▶ Records for the exercise
****************

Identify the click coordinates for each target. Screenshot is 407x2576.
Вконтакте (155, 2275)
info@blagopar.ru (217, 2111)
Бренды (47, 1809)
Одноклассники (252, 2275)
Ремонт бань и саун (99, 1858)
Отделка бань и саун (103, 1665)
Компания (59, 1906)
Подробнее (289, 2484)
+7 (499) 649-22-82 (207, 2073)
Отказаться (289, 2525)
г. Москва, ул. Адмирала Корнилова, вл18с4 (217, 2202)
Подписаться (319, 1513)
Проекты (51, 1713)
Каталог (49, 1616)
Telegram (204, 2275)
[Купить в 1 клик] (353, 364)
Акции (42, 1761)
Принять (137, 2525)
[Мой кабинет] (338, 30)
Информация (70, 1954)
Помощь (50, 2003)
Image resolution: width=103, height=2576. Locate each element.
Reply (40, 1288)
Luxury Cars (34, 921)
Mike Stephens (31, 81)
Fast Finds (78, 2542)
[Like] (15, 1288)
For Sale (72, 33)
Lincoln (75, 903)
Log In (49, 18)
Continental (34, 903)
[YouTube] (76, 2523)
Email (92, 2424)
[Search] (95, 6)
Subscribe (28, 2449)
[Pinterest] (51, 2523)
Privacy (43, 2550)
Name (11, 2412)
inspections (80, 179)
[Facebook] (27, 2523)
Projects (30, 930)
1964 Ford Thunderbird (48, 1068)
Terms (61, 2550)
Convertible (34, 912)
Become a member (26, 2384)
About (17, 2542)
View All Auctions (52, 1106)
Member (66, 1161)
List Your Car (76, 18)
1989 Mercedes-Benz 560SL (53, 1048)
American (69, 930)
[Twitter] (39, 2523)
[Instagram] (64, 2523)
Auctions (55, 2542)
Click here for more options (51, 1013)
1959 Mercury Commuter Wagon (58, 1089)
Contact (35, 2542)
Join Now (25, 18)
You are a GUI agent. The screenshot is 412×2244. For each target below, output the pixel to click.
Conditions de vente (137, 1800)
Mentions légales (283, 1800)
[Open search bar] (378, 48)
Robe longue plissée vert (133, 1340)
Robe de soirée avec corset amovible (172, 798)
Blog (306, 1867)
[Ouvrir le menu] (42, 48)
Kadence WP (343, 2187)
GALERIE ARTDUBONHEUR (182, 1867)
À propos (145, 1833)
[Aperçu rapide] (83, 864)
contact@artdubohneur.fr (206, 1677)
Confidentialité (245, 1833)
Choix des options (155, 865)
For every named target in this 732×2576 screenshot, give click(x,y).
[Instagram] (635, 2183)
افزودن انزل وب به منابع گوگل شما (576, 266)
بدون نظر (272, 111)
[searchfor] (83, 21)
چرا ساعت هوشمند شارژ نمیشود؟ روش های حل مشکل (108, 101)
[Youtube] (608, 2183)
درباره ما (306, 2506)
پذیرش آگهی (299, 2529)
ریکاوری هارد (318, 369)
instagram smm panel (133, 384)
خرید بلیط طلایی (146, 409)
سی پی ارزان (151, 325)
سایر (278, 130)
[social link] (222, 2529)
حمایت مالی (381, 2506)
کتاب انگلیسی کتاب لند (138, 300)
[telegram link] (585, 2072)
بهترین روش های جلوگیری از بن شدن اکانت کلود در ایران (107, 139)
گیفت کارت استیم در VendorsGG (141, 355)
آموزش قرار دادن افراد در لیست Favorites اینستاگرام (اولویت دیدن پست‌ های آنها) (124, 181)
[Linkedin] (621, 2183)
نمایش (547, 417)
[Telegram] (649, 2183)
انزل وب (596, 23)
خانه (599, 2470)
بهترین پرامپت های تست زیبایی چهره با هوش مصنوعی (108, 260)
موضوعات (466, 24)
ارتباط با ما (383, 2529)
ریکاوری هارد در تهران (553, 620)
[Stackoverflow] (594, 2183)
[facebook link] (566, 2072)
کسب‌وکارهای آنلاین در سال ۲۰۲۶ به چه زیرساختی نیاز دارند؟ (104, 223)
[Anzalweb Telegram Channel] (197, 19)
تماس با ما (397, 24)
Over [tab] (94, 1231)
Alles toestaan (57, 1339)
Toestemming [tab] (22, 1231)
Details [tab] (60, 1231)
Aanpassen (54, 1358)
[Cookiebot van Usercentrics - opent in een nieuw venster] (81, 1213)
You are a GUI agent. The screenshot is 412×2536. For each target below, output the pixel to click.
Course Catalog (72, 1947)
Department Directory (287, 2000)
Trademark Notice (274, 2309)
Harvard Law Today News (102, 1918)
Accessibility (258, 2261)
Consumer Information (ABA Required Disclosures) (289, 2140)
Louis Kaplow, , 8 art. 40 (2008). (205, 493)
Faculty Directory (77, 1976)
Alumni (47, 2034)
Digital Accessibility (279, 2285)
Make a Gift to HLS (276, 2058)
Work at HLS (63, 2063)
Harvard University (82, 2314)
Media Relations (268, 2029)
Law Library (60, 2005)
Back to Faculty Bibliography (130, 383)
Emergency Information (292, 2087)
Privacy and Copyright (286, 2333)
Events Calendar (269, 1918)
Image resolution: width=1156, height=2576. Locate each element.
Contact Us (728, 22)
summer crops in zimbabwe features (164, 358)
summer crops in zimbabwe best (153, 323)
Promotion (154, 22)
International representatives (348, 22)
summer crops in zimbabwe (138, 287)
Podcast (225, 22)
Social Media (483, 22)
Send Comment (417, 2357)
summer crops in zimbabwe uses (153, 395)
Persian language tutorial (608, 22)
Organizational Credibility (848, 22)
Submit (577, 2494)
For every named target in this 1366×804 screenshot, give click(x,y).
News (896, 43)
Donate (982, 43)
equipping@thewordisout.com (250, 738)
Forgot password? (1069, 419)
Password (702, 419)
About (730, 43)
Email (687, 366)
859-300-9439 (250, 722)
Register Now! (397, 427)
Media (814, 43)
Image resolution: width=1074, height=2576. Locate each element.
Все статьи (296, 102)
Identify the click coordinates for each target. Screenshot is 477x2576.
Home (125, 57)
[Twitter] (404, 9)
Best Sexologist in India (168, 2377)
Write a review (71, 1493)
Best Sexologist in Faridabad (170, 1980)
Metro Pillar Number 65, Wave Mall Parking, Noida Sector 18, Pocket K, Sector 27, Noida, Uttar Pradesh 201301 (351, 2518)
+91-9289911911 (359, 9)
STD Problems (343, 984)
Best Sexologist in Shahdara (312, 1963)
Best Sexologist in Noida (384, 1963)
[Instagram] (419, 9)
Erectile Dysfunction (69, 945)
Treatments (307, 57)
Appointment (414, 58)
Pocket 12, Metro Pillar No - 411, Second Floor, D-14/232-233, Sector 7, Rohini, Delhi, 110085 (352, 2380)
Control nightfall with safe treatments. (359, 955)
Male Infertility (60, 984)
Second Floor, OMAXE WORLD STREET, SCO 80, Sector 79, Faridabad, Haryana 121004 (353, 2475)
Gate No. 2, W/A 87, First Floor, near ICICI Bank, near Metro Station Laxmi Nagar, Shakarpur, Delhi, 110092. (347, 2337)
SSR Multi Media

****************

▶ Instructions for the task
From the entries above, print the lines beginning at the one with "About (730, 43)" and stopping after the one with "Best Sexologist in India (168, 2377)", exactly as written and with nothing else.

▶ Answer below
About (730, 43)
Email (687, 366)
859-300-9439 (250, 722)
Register Now! (397, 427)
Media (814, 43)
Image resolution: width=1074, height=2576. Locate each element.
Все статьи (296, 102)
Identify the click coordinates for each target. Screenshot is 477x2576.
Home (125, 57)
[Twitter] (404, 9)
Best Sexologist in India (168, 2377)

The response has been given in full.